Problem details: Two lines in the data below mark the range: the one with "Given: Click the move handle for position 1" and the one with "Click the Forward". Return both, along with every line between them, exactly.

Dataset entries:
---
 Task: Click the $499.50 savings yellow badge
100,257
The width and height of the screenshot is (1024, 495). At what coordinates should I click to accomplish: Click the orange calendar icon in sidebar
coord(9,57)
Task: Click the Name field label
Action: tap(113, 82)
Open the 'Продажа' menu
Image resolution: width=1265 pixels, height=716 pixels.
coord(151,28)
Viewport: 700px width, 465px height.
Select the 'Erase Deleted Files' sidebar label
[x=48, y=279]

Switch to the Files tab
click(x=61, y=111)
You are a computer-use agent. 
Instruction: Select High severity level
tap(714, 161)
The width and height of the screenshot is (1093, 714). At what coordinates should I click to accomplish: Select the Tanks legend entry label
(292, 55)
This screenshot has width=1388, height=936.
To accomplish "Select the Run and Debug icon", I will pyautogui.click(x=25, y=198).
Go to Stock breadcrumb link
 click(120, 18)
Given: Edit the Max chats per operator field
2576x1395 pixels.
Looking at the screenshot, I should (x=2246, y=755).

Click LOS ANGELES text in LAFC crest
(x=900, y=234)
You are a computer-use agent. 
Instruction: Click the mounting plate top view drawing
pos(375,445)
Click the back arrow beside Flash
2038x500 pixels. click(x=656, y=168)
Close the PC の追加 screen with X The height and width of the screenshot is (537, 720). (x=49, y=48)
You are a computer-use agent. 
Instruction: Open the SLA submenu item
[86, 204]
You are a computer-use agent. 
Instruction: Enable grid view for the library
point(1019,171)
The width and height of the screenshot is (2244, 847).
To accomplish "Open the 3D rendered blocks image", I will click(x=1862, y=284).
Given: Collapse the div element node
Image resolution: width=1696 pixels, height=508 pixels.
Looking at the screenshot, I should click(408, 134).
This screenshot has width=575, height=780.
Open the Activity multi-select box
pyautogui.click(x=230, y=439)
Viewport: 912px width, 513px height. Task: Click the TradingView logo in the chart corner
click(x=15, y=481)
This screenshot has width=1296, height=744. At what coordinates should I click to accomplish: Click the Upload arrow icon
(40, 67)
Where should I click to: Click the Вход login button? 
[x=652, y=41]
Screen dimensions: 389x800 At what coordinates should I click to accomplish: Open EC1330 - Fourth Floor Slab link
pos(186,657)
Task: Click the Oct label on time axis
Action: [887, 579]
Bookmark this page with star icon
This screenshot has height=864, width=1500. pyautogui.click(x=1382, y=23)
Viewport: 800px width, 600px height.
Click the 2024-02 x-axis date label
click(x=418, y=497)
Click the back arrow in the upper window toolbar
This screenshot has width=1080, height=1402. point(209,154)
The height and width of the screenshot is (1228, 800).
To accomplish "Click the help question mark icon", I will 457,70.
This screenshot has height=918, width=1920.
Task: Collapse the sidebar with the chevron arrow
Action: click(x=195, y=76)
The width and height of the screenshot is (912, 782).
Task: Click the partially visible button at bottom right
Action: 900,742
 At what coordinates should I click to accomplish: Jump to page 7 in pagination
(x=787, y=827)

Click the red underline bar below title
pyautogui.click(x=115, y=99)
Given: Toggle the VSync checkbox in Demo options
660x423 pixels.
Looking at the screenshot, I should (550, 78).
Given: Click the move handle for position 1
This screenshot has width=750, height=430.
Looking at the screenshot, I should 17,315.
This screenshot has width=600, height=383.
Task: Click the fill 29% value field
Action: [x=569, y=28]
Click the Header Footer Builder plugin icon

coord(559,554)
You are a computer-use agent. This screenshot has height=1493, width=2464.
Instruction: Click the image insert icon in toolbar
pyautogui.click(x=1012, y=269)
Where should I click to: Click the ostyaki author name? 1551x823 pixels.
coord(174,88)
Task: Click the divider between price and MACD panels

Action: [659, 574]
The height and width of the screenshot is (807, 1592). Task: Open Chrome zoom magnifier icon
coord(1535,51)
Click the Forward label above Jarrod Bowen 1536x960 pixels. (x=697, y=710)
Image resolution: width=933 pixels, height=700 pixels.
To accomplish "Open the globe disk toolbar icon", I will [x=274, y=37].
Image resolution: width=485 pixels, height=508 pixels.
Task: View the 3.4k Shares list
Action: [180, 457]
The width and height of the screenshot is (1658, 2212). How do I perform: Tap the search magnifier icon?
---
Response to this exercise:
Given: Click the move handle for position 1
This screenshot has width=750, height=430.
Looking at the screenshot, I should 17,315.
This screenshot has width=600, height=383.
Task: Click the fill 29% value field
Action: [x=569, y=28]
Click the Header Footer Builder plugin icon

coord(559,554)
You are a computer-use agent. This screenshot has height=1493, width=2464.
Instruction: Click the image insert icon in toolbar
pyautogui.click(x=1012, y=269)
Where should I click to: Click the ostyaki author name? 1551x823 pixels.
coord(174,88)
Task: Click the divider between price and MACD panels

Action: [659, 574]
The height and width of the screenshot is (807, 1592). Task: Open Chrome zoom magnifier icon
coord(1535,51)
Click the Forward label above Jarrod Bowen 1536x960 pixels. (x=697, y=710)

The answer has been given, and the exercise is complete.